Texto de leitura>
A ler, ou reler, a excelente crónica de Rui Tavares no Público de há dois dias.
«Há mais ou menos dezoito anos, um editorial deste jornal teve a ideia de chamar “geração rasca” aos jovens que na altura tinham mais ou menos dezoito anos. A geração — essa geração, a minha — nunca mais conseguiu esquecer. Com toda a ambiguidade, levámos o nome a peito: ficámos ofendidos com ele, um pouco envergonhados sim, muito irritados também, mas fizémo-lo nosso sobretudo, tentando dar-lhe a volta (a “geração à rasca”) às vezes. Recusámo-nos sempre, sabe-se lá porquê — porque era injusto, digo eu —, a largá-lo.

Entradas guardadas:
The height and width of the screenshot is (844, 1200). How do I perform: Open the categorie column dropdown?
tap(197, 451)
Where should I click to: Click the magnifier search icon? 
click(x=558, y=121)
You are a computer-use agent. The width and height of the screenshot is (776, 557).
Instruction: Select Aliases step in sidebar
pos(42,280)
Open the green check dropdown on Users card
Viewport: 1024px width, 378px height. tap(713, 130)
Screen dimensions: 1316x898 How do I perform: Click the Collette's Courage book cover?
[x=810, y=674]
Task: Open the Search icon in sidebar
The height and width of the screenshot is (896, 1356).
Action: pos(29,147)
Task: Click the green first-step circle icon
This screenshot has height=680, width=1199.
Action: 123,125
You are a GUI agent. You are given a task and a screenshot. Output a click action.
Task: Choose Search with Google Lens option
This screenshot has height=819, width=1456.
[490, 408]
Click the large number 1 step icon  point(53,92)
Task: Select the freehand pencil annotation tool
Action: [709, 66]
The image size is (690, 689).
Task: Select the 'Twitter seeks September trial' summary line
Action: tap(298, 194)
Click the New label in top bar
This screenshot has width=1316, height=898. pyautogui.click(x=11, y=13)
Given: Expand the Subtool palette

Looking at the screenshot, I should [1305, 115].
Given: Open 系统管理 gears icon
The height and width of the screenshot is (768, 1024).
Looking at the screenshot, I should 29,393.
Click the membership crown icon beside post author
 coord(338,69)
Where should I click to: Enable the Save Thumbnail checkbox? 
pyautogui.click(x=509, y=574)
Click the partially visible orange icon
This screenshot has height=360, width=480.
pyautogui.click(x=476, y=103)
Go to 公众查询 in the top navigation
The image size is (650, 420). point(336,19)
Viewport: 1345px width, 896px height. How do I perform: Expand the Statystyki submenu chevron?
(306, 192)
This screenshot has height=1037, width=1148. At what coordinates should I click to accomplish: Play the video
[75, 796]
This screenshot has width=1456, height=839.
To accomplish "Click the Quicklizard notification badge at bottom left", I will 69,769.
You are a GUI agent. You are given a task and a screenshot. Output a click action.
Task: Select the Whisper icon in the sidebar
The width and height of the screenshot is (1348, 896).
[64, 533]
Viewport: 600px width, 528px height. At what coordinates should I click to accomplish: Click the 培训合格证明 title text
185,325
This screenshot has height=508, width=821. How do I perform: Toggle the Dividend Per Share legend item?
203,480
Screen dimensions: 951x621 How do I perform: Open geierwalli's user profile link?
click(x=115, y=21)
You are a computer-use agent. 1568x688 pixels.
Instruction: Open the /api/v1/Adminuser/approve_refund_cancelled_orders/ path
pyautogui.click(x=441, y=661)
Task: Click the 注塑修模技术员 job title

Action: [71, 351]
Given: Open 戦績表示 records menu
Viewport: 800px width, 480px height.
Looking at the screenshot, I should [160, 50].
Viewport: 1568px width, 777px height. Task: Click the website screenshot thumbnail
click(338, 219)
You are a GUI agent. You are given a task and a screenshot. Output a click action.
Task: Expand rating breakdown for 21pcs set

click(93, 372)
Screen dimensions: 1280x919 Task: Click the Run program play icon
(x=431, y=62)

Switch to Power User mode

Tarefa proposta>
Redija a continuação do texto sobre a «geração rasca», começando imediatamente após a última frase apresentada.

Resposta ao exercício>
Que o nome era injusto foi-se vendo depois. Na verdade, esta geração, que tem agora o dobro da idade, não foi absolutamente nada rasca. Pelo contrário, espanta-nos a nós — e a quem quiser observar — o quão cordatos fomos. Passámos a segunda metade das nossas vidas com esse ferrão do vexame em manifesto silêncio. Ouvimos até à náusea que éramos a “terra queimada” do sistema de ensino — chegámos a repeti-lo nós, por reflexo condicionado — até muito recentemente apenas se ter começado a reconhecer que afinal somos a “geração mais bem preparada” de sempre no país. O que pode não ser difícil, mas não deixa de ser verdade. E nestes anos todos, de forma passiva, cabisbaixa e rotineira lá fomos aceitando mais um estágio, mais um subemprego, mais uma caderneta de recibos verdes, mais um mês no call center, ou — pior ainda — um telefonema do call center a dizer que afinal não precisamos de ir neste mês nem nos seguintes.»
Na íntegra aqui.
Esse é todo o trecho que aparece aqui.